Using settings to Provide Permission Rules

settings is ideal for providing static permission configuration before the session starts. It is more appropriate than can_use_tool for expressing “what this project allows by default, what it denies, and what additional directories exist.”
QoderAgentOptions(
    cwd="/path/to/project",
    settings={
        "permissions": {
            "allow": ["Read", "Grep"],
            "deny": ["Bash"],
            "ask": ["Write"],
            "defaultMode": "default",
            "additionalDirectories": ["/path/to/shared-lib"],
        }
    },
)
Field descriptions:
FieldDescription
permissions.allowAllow rules
permissions.denyDeny rules
permissions.askAlways-ask rules
permissions.defaultModeDefault permission mode
permissions.disableBypassPermissionsModeSet to "disable" to disable bypass permissions mode
permissions.additionalDirectoriesAdditional accessible directories
If your application reads and applies the default permission mode from settings, consider performing your own product-level confirmation before executing high-risk modes. Modes like bypassPermissions and yolo should only appear in explicitly trusted environments.

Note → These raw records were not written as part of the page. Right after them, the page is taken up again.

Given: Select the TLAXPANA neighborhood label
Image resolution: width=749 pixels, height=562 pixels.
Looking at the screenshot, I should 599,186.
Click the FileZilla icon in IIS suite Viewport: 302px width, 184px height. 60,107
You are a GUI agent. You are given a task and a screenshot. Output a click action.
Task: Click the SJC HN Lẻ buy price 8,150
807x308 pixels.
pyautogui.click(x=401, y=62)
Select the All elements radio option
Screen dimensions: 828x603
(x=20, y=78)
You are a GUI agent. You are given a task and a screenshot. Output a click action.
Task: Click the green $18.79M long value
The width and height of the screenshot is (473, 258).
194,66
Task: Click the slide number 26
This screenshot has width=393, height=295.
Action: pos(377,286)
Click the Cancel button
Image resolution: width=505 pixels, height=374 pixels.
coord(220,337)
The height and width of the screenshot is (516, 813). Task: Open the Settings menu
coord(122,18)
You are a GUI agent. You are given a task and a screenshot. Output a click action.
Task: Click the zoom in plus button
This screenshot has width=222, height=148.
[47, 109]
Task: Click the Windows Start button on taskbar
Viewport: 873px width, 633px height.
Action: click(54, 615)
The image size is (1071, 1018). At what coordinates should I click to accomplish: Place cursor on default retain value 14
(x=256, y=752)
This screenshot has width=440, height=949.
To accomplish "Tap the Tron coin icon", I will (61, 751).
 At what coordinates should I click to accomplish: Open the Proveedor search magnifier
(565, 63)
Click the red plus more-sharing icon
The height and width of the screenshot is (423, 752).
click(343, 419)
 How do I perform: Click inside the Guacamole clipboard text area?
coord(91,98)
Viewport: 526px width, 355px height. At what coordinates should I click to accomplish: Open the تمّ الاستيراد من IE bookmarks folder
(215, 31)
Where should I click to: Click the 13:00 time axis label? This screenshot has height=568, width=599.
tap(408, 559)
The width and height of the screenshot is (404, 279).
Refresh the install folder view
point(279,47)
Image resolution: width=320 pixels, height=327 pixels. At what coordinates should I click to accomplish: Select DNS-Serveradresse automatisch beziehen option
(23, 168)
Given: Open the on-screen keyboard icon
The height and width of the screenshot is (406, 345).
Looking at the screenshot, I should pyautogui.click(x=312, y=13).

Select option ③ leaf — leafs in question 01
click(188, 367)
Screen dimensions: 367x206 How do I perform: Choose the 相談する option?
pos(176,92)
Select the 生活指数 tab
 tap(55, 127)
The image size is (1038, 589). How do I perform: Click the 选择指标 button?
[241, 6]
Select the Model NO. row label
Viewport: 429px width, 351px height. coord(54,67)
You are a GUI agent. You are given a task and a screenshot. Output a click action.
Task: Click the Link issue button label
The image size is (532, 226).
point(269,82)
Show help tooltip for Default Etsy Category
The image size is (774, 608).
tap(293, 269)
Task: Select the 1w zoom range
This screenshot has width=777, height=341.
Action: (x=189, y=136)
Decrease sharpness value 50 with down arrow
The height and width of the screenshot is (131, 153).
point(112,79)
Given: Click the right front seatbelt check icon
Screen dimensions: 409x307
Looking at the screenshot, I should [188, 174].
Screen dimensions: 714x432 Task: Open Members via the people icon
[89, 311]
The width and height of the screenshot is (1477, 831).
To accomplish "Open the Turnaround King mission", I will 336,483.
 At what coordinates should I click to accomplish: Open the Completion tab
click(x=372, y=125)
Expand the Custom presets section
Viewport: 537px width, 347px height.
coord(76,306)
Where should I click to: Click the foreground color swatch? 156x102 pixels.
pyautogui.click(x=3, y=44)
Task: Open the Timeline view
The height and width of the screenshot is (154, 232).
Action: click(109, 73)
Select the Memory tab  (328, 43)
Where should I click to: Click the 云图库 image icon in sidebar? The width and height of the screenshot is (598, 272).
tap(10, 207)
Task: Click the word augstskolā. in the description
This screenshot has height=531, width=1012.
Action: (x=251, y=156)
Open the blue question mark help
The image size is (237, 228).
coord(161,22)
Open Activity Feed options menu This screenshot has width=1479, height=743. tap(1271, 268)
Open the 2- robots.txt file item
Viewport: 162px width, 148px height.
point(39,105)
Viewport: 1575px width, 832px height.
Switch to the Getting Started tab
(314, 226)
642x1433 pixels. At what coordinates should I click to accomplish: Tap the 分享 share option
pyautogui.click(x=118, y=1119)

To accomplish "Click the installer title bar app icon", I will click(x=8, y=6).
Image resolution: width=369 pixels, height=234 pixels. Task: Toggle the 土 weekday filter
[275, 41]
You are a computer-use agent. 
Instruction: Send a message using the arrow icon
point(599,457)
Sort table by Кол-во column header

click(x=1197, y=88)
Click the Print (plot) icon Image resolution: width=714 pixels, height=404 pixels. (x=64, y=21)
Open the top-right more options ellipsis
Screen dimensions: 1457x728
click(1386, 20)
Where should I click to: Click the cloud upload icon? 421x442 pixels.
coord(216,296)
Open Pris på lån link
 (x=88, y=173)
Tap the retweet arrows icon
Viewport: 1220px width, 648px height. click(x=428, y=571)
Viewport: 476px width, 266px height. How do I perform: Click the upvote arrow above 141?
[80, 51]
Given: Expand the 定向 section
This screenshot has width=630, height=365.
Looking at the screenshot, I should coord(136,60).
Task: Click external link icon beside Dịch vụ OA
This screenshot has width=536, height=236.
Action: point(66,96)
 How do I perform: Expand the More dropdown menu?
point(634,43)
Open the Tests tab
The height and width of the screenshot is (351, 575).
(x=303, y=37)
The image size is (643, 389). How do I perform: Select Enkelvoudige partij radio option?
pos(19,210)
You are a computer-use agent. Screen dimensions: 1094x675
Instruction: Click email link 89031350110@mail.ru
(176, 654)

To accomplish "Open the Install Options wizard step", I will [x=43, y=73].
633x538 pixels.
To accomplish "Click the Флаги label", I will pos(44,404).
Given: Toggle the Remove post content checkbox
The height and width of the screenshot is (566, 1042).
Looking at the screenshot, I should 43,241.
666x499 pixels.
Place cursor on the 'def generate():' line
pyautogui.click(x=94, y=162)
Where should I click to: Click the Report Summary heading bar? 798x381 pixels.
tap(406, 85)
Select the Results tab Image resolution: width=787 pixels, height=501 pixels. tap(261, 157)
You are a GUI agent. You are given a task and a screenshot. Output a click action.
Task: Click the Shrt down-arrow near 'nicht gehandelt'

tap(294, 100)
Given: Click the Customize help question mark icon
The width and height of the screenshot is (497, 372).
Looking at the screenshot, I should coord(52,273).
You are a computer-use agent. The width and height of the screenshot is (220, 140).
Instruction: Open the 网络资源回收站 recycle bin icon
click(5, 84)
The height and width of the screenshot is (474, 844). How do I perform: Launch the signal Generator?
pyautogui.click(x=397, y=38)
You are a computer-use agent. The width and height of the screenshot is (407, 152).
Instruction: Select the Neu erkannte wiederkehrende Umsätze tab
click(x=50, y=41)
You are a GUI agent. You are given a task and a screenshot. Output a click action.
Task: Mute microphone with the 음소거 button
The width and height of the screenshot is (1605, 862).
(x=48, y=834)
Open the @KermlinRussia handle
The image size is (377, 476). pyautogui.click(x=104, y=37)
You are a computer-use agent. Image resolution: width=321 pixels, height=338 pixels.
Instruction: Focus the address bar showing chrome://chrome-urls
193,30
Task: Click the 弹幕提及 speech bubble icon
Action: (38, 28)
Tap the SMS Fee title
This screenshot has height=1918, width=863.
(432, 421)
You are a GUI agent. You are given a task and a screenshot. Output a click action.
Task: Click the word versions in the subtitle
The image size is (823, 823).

Using hooks for Advanced Interception and Auditing

Hooks are suitable when you have already integrated the SDK hooks system and want finer-grained control in the tool lifecycle. Compared to can_use_tool, hooks are better suited for cross-cutting concerns such as auditing, alerting, unified interception, and recording denial reasons.
from qoder_agent_sdk import HookMatcher


async def pre_tool_use_hook(inp, tool_use_id, context):
    return {
        "hookSpecificOutput": {
            "hookEventName": "PreToolUse",
            "permissionDecision": "deny",
            "permissionDecisionReason": "Shell commands are disabled here.",
        }
    }


QoderAgentOptions(
    cwd="/path/to/project",
    hooks={
        "PreToolUse": [
            HookMatcher(matcher="Bash", hooks=[pre_tool_use_hook]),
        ],
    },
)
The main permission-related hooks are three types:
HookTrigger TimingCommon Use
PreToolUseBefore tool invocationPre-allow, deny, request ask, or pass to subsequent flow
PermissionRequestWhen entering a permission requestReturn allow or deny directly before the normal prompt
PermissionDeniedAfter permission is deniedAuditing, alerting, recording denial reasons
PreToolUse can return:
{
    "hookSpecificOutput": {
        "hookEventName": "PreToolUse",
        "permissionDecision": "deny",
        "permissionDecisionReason": "...",
        "updatedInput": {},
    }
}
Where permissionDecision can be "allow", "deny", "ask", or "defer". PermissionRequest can return a permission result similar to tool approval:
{
    "hookSpecificOutput": {
        "hookEventName": "PermissionRequest",
        "decision": {
            "behavior": "deny",
            "message": "Denied by policy.",
        },
    }
}
PermissionDenied is typically used for observing results, not for allowing tools. Its input includes the denied tool name, tool input, tool invocation ID, and denial reason.

MCP Tool Policy

If the permission policy naturally belongs to a specific MCP server, you can declare tool-level permission policy directly in the MCP server config. This way the policy follows the MCP server configuration rather than being scattered in global allowed_tools or disallowed_tools.
import os


QoderAgentOptions(
    mcp_servers={
        "repo_tools": {
            "type": "http",
            "url": os.environ["REPO_TOOLS_MCP_URL"],
            "tools": [
                {"name": "search", "permission_policy": "always_allow"},
                {"name": "write_file", "permission_policy": "always_ask"},
                {"name": "delete_file", "permission_policy": "always_deny"},
            ],
        }
    },
)
Policy meanings:
PolicyBehavior
always_allowMatched tool is directly allowed
always_askMatched tool enters authorization flow
always_denyMatched tool is directly denied
name can be the MCP tool’s original name or the full tool name, e.g., mcp__repo_tools__search. During actual matching, the runtime maps policy names to the current MCP tool invocation.